Até então o governo americano reclamava garantias do ditador Josef Stalin (elas seriam dadas na conferência de Potsdam) de que o União Soviética declararia guerra ao Japão três meses depois da derrota alemã – consumada oficialmente a 8 de maio. Isso porque a superarma ainda não tinha sido testada quando Truman embarcou no encouraçado USS Augusta, a 8 de julho, para a cúpula de Potsdam.
Byrnes na linha dura – contra Stimson
Os americanos, que tinham decifrado os códigos japoneses, conheciam o teor das mensagens secretas trocadas pelos japoneses, nas quais ficava claro que se Washington concordasse com a permanência no trono do imperador Hirohito (o que iria acontecer após Hiroshima e Nagasaki) não haveria obstáculo à rendição. E que Hirohito já decidira intervir para por fim à guerra.
Stimson não acompanhou Truman no Augusta.
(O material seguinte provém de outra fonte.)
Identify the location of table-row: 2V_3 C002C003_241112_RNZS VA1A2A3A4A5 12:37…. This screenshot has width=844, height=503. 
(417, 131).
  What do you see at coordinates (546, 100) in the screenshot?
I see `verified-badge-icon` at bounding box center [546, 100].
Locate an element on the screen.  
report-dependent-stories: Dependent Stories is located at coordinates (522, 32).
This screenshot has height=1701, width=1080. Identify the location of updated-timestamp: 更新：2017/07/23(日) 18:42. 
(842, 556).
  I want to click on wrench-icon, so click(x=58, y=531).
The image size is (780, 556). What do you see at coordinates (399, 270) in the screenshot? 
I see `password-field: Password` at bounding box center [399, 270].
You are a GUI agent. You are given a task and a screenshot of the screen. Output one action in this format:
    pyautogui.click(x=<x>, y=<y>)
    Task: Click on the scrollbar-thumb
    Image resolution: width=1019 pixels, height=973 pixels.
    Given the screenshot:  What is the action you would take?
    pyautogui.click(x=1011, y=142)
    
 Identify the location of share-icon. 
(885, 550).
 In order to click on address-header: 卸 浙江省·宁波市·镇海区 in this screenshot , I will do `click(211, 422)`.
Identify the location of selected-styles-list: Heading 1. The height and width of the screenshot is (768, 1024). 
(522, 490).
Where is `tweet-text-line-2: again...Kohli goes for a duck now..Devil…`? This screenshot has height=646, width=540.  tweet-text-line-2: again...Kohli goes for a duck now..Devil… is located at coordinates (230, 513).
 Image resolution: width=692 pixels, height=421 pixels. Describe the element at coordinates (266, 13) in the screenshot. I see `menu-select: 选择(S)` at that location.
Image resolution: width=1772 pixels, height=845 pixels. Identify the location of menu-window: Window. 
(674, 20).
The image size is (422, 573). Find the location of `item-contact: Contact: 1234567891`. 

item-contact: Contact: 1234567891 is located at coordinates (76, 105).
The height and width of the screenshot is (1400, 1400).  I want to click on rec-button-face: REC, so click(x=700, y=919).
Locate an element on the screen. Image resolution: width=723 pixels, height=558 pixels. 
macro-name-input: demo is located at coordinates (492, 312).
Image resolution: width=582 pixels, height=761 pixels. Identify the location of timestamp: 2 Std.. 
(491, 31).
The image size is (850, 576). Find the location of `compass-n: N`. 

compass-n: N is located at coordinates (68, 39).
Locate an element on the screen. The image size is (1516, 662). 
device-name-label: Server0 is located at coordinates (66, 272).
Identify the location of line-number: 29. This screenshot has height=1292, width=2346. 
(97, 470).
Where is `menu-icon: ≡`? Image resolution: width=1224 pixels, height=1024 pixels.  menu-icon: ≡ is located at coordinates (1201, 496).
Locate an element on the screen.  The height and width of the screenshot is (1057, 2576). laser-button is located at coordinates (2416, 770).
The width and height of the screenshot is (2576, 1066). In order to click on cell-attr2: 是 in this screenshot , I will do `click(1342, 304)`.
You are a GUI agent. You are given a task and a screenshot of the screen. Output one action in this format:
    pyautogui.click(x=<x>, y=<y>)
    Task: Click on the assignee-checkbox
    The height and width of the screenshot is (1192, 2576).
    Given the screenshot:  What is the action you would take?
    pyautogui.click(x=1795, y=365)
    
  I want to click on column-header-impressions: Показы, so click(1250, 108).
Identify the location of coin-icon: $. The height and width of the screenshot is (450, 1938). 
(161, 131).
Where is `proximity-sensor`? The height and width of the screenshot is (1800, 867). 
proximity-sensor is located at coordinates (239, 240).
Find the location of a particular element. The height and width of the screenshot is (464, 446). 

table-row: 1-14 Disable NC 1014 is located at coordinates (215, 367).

Embora encarasse a bomba como master card, defendeu junto ao presidente a idéia – exposta antes pelo secretário Adjunto da Defesa John McCloy, numa reunião na Casa Branca – de um plano para a rendição japonesa que combinasse a aceitação da permanência do imperador no trono com a ameaça de lançamento da bomba.
Para Stimson, era importante “uma advertência ao Japão cuidadosamente calculada” antes de se usar a bomba. Mas o secretário de Estado James Byrnes tinha maior ascendência sobre Truman, de quem fora o mentor no Senado. E era contrário a qualquer tipo de concessão aos japoneses, preferindo chamar atenção para as atrocidades deles contra prisioneiros de guerra americanos.